** SUPPLIED TEXT follows **

Near-earth microquasar a source of powerful radiation
The Henryk Niewodniczanski Institute of Nuclear Physics Polish Academy of Sciences
image:
Sources of high-energy cosmic rays in the vicinity of the microquasar V4641 Sag, on the left with energies above a teraelectronvolt, on the right – hundreds of teraelectronvolts. The location of the microquasar is marked with a yellow dot.
view moreCredit: IFJ PAN / HAWC
Cracow, 17 October 2024 - Modern astronomy has clung to the belief that the relativistic outflows or jets responsible for the existence of electromagnetic radiation of particularly high energies are located in the nuclei of active galaxies distant from Earth. However, a different picture of reality is emerging from the latest data from the HAWC observatory: also jets launched in astrophysical sources from our own intra-galactic ‘backyard’ turn out to be sources of gamma photons of extremely high energy.

** End of SUPPLIED TEXT **
** DATA SUPPLIED follows **

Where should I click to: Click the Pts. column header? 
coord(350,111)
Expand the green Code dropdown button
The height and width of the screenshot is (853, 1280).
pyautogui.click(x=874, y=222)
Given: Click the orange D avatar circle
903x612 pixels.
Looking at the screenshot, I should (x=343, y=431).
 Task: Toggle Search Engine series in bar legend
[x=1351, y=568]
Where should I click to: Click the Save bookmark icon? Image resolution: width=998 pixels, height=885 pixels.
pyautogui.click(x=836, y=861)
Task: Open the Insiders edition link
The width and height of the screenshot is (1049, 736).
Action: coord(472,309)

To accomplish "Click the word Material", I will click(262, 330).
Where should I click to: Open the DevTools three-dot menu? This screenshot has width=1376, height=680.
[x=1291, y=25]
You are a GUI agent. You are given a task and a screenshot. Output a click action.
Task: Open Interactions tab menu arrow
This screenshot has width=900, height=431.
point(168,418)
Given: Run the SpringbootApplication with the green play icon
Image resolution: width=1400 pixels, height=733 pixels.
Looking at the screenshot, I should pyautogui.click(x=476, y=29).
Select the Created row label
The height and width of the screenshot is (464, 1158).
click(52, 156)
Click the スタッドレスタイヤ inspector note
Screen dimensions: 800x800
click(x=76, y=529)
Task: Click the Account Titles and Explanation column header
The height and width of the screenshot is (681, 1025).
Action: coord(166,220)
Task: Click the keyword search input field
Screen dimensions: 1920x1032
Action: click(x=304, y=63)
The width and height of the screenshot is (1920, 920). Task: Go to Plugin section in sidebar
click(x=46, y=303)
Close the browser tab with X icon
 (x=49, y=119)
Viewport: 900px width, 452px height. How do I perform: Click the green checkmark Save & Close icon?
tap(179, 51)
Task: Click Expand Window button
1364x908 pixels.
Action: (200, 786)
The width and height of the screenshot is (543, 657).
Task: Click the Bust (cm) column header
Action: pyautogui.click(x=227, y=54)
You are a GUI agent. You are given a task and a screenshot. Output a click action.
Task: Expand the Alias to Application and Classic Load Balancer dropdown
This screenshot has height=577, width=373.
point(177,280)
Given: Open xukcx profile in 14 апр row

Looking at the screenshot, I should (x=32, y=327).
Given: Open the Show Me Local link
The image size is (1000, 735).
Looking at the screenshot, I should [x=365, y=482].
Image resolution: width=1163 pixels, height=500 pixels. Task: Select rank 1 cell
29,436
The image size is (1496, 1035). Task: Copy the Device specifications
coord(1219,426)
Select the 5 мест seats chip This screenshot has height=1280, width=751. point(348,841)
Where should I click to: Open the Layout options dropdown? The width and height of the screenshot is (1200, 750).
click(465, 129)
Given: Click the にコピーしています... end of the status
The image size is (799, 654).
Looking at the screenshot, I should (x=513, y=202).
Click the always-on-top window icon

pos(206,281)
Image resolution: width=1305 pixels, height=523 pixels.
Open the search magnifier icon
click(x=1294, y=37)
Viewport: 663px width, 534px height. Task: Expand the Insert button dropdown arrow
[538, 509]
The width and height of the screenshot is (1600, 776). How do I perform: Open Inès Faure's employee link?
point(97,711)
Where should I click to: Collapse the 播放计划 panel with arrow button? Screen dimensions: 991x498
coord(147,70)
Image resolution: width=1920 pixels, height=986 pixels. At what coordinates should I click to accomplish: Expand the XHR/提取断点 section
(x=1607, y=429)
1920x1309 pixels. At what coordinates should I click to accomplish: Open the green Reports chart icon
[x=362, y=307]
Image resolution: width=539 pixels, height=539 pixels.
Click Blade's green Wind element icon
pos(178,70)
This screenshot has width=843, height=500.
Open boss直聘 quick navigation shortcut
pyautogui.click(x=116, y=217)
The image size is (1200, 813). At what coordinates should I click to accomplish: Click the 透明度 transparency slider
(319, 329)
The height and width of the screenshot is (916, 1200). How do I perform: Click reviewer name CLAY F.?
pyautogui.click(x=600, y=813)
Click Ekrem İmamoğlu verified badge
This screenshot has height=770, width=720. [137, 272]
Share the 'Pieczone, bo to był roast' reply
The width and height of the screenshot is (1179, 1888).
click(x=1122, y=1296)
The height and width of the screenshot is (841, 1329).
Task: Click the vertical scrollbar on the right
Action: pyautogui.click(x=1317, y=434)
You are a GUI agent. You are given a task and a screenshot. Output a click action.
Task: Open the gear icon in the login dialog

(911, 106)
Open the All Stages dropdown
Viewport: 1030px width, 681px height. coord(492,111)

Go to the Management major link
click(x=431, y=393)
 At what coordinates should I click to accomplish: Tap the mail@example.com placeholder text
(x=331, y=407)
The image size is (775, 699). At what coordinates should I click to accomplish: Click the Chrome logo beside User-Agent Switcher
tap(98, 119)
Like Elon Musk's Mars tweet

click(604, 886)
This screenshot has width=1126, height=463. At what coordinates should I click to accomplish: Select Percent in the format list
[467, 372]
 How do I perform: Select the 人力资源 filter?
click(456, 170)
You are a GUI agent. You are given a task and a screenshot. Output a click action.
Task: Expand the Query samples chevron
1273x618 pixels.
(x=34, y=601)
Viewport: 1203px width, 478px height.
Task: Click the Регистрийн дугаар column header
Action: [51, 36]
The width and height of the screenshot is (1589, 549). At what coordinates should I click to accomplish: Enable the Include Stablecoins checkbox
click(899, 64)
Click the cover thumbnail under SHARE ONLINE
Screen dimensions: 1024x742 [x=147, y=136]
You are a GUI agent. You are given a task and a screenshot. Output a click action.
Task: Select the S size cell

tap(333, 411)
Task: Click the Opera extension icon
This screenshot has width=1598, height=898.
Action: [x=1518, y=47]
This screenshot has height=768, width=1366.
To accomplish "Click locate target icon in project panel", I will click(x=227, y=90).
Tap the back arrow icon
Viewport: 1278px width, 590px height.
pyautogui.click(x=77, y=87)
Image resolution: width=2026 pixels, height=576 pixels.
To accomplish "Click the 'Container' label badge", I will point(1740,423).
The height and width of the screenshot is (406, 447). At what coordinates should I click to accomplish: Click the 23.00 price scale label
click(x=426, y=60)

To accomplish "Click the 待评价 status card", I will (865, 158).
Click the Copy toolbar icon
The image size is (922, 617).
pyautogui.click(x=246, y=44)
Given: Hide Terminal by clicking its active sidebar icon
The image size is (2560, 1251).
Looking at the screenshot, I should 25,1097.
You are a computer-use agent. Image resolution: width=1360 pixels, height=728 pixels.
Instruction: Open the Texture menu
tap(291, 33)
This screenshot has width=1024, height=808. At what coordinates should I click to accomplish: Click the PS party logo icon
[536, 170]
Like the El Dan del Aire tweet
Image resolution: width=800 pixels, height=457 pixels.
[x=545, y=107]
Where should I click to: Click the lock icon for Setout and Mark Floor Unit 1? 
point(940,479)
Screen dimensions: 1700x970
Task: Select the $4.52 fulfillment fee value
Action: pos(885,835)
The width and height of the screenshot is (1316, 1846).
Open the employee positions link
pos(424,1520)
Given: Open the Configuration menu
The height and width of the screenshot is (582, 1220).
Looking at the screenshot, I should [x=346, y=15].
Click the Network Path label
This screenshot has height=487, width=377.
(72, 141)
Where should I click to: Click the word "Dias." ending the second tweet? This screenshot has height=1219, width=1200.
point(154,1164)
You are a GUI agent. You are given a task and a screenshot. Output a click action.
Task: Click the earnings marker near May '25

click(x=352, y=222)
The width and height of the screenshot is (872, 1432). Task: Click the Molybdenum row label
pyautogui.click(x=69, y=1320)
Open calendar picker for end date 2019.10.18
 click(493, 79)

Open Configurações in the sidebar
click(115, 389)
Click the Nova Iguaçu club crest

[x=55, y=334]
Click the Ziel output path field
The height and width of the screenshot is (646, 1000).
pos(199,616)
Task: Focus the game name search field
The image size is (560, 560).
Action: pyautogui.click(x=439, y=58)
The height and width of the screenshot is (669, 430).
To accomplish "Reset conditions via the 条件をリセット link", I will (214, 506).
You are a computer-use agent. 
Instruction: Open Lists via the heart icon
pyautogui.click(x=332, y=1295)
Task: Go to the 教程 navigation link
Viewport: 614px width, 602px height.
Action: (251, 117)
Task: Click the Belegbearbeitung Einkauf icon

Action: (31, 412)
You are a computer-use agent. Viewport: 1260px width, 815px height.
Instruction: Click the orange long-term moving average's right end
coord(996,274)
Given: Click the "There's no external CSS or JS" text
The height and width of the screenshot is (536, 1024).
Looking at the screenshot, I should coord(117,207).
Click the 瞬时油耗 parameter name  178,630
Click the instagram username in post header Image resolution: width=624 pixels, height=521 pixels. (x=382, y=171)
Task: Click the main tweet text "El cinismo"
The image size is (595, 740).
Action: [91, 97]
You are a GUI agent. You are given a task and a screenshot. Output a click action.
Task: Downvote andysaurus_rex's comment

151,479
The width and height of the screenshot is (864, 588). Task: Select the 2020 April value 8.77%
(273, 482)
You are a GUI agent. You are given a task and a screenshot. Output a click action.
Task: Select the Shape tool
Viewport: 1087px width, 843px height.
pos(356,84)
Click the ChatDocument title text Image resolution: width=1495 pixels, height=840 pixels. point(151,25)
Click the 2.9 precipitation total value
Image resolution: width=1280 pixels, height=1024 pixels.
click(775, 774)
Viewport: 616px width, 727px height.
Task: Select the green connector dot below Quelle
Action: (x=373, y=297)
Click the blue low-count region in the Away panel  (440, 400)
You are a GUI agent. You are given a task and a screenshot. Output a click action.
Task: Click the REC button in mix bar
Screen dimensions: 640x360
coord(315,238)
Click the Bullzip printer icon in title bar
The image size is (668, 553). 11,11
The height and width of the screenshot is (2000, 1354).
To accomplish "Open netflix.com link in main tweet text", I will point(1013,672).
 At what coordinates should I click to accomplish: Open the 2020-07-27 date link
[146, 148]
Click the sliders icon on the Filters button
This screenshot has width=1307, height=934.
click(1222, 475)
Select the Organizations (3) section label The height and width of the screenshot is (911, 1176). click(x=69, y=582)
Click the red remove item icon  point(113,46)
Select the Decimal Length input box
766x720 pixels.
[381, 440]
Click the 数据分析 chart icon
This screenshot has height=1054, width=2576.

** End of DATA SUPPLIED **

EXERCISES:
a - List each proper name that appears in the microquasar article, giving each one once.
b - Set down word for word the part of the microquasar article that opens with the words containing "Near-earth microquasar a" and closes with "a yellow dot.".
The listing has no connection to the microquasar article.

TASK-BY-TASK OUTPUTS:
a -
The Henryk Niewodniczanski Institute of Nuclear Physics Polish Academy of Sciences
V4641 Sag
IFJ PAN
HAWC
Cracow
Earth

b -
Near-earth microquasar a source of powerful radiation
The Henryk Niewodniczanski Institute of Nuclear Physics Polish Academy of Sciences
image:
Sources of high-energy cosmic rays in the vicinity of the microquasar V4641 Sag, on the left with energies above a teraelectronvolt, on the right – hundreds of teraelectronvolts. The location of the microquasar is marked with a yellow dot.